Ratandeep Ratti created HIVE-17394:
--------------------------------------
Summary: AvroSerde is regenerating TypeInfo objects for each
nullable Avro field in a row
Key: HIVE-17394
URL: https://issues.apache.org/jira/browse/HIVE-17394
Project: Hive
Issue Type: Bug
Affects Versions: 1.1.0
Reporter: Ratandeep Ratti
The following methods in {{AvroDeserializer}} keep regenerating TypeInfo
objects for every nullable field in a row.
This is happening in the following methods.
{code}
private Object deserializeNullableUnion(Object datum, Schema fileSchema, Schema
recordSchema) throws AvroSerdeException {
// elided
line 312: return worker(datum, fileSchema, newRecordSchema,
SchemaToTypeInfo.generateTypeInfo(newRecordSchema, null));
}
..
private Object deserializeSingleItemNullableUnion(Object datum, Schema Schema
recordSchema)
// elided
line 357: return worker(datum, currentFileSchema, schema,
SchemaToTypeInfo.generateTypeInfo(schema, null));
{code}
This is really bad in terms of performance. I'm not sure why didn't we use the
TypeInfo we already have instead of generating again for each nullable field.

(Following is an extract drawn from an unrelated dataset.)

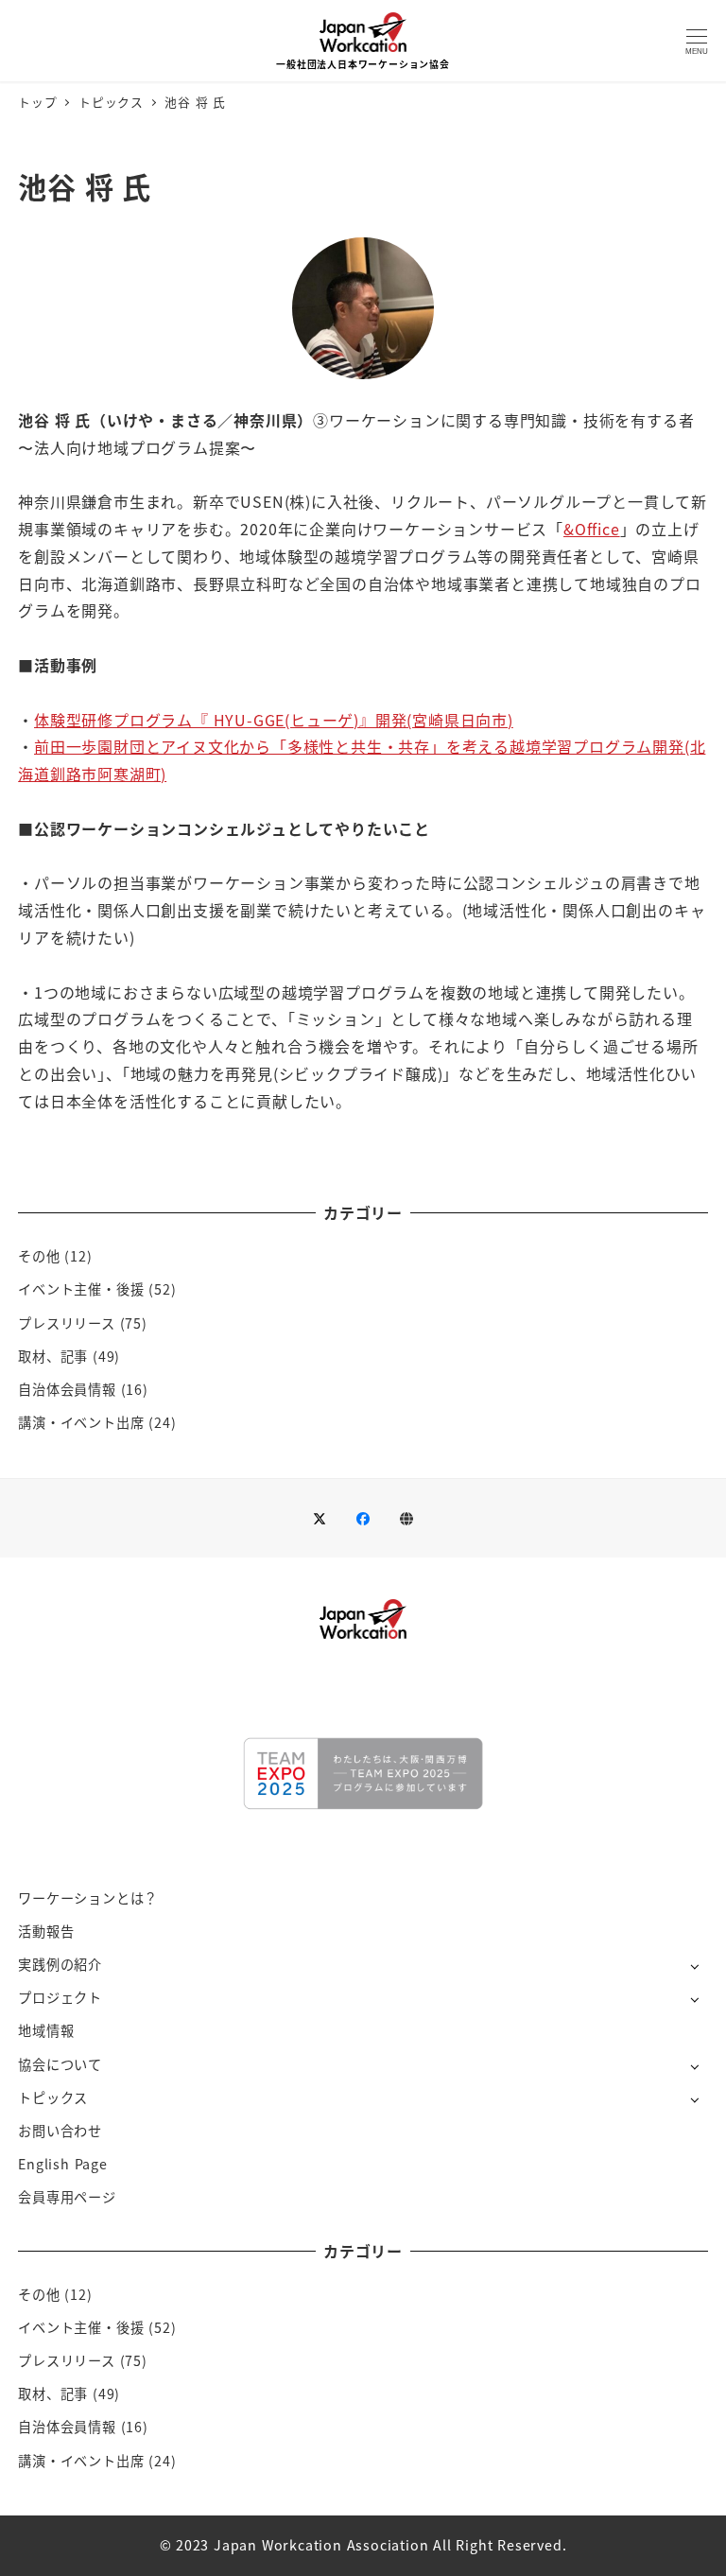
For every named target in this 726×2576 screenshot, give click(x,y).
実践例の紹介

If you look at the {{worker}} method which calls the method
{{deserializeNullableUnion}} the typeInfo corresponding to the nullable field
column is already determined. Not sure why we have to determine that
information again.
More the cache in SchmaToTypeInfo does not help in nullable Avro records case
as checking if an Avro record schema object already exists in the cache
requires traversing the all the fields in the record schema.
I've attached profiling snapshot which shows maximum time is being spent in the
cache.
One way of fixing this IMO is to make use of the column TypeInfo which is
already passed in the worker method.
--
This message was sent by Atlassian JIRA
(v6.4.14#64029)